20130422_kenyousei.JPG感染拡大防止のため、県保険医協会は4月18日の理事会で県知事に対して予防接種費用の助成を求める要請を行うことを決定、22日に矢崎副会長及び事務局2名が県担当課に要望書を提出し、今回の感染防止対応について懇談した。

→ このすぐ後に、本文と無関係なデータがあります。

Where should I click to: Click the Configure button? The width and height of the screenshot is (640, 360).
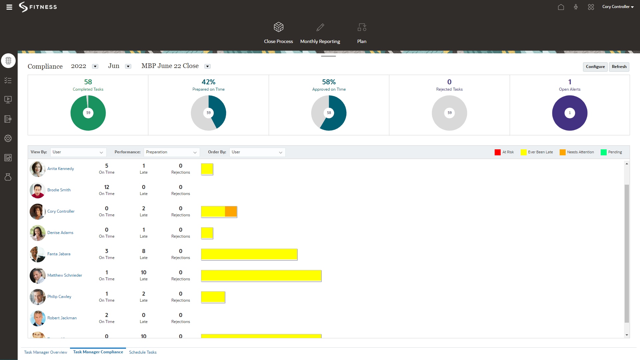[595, 67]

要望書では、長野県の患者数が過去最多をわずか14週で更新しており今後の急増が懸念されること、流行の中心が過去の予防接種行政の不備による未接種世代(20~40代の男性)であることなどを指摘している。また、妊婦が罹患した場合には胎児が先天性風疹症候群を発症する可能性が高いため、その予防として東京都では風疹ワクチンの接種費用の一部を補助しているといった動向を説明し、(1)予防接種制度の改定により未接種のまま年齢を超過した者を対象とした臨時接種の実施を県から国へ要望すること、(2)当面は長野県でも東京都のように妊娠を予定、希望している女性及びその夫に対して公費で予防接種費用の助成を行うこと、(3)予防接種未接種者に対する接種勧奨、周知の徹底を訴えている。

要望に対して県健康福祉部健康長寿課の小林課長は、今回の流行防止の必要性は認識しているが、長野県内の患者数は都市部ほどではなく散発的な状況であり、現段階では県民や医療機関へのPRを第一に考えているとし、妊娠前の女性等を対象とした接種費用の助成については県財政が厳しい中で、約1億円の費用が見込まれるとして難色を示した。また、国へ要望をあげることについても明確な回答は得られなかった。矢崎副会長からは活動的な世代に流行が広がっており感染防止のためにワクチン接種が有効であり、接種しやすくするためにも公費助成が必要だと訴え、阿部知事に協会からの要望を伝えてこの状況を知事としてどう判断するか文書で回答するよう求めた。